──────── Records for the task ────────

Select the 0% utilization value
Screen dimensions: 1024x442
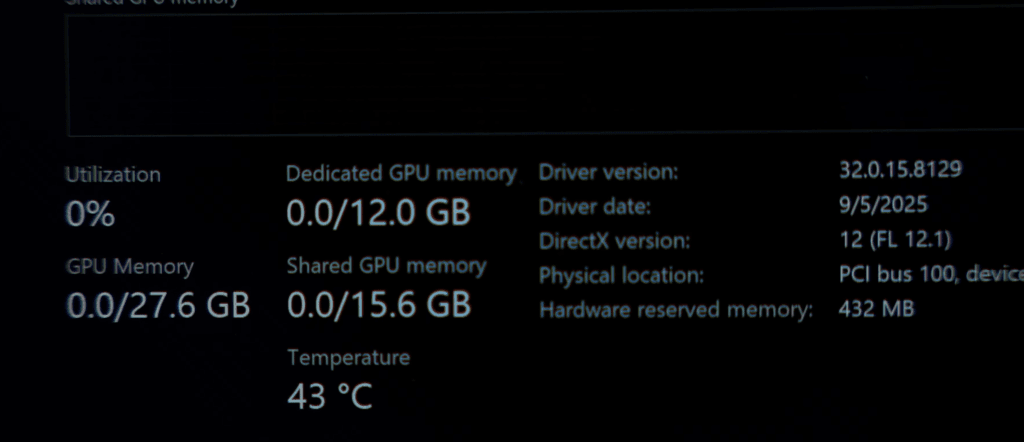coord(90,213)
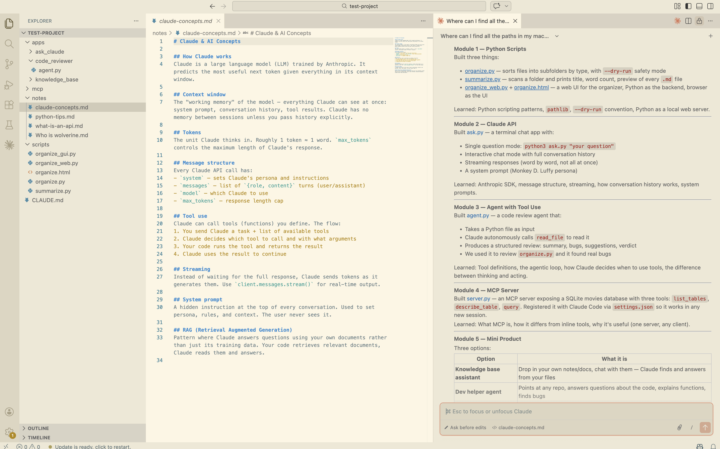
Task: Open the Search view in activity bar
Action: (9, 44)
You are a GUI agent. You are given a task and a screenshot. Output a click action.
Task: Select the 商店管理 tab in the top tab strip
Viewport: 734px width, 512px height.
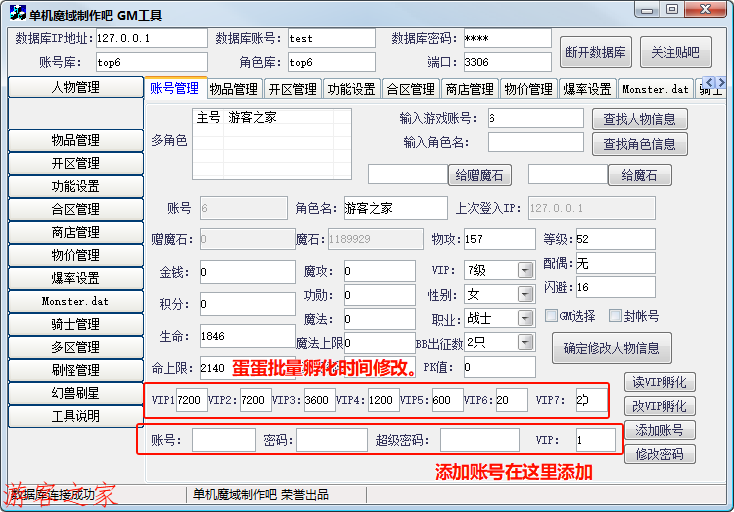[x=469, y=89]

────────

Exercise description:
Print the records verbatim, without pictures.

Solved exercise:
Select the 0% utilization value
Screen dimensions: 1024x442
coord(90,213)
Task: Open the Search view in activity bar
Action: (9, 44)
You are a GUI agent. You are given a task and a screenshot. Output a click action.
Task: Select the 商店管理 tab in the top tab strip
Viewport: 734px width, 512px height.
[x=469, y=89]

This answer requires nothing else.